In this work, we proposed a simple glacial lake extraction network (SimGL) via a weakly-supervised training strategy. This weakly-supervised DL method extends and improves the extraction performances when lacking the true labeled lake masks in the model training stage, and therefore shows good applicability to different RS data. In the SimGL, a Siamese model was utilized to capture similar objects from the input image and its augmentation via unsupervised contrastive learning. Then, a pseudo lake label provided by masking the NDWI map with a tight threshold was used to give the lake location cues and guide the segmentation. The evaluation results of the glacial lake segmentation on the 1540 Landsat-8 image patches indicated that our model outperformed the other unsupervised image segmentation methods and achieved a competitive performance with some supervised methods (such as Random Forest).

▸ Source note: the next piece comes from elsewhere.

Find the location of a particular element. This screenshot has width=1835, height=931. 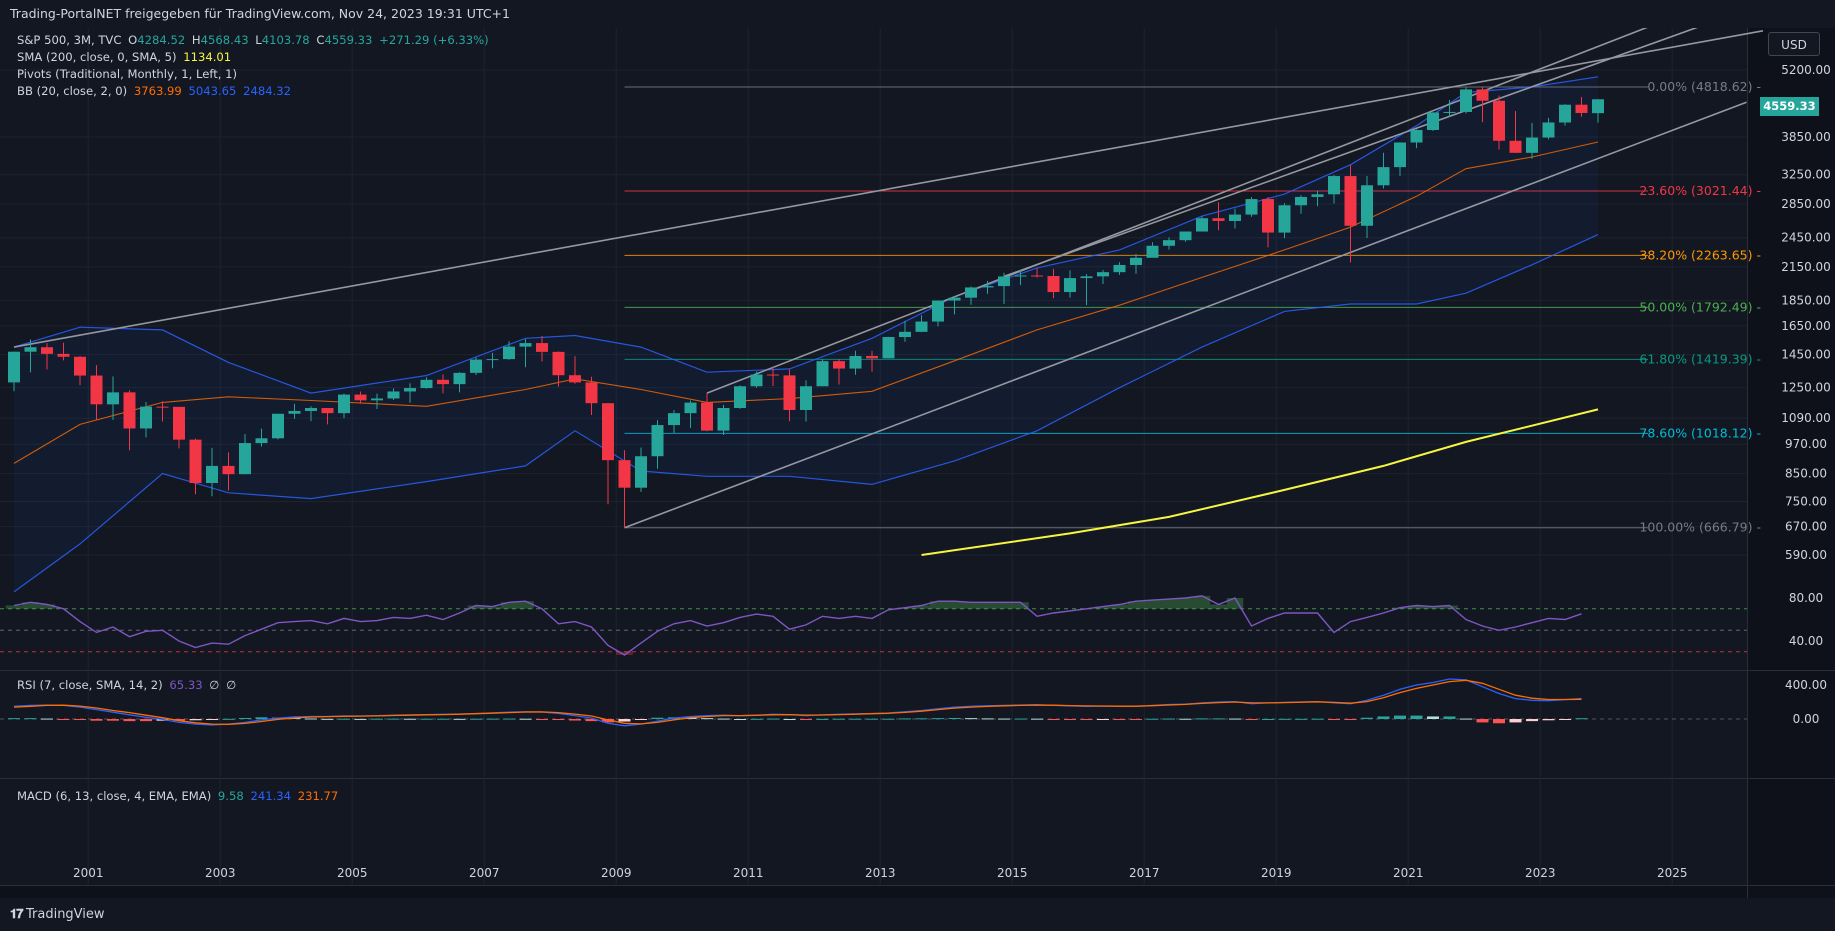

legend-rsi: RSI (7, close, SMA, 14, 2) 65.33 ∅ ∅ is located at coordinates (128, 685).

Through the comparisons with the NDWI segmentation method and the explorations of the applicability to other RS sensors data, our model shows good benefits in its anti-noise ability and applicability. In addition, although we use the NDWI map to generate the location cues to SimGL, our model can learn the features and patterns of glacial lakes with limited weakly-supervised information and segment the glacial lakes more accurately. In general, our work provides a new technology for segmenting glacial lakes from RS imagery, even without lake labels in the training stage, which significantly improves the effects of glacial lake mapping over a large-scale area.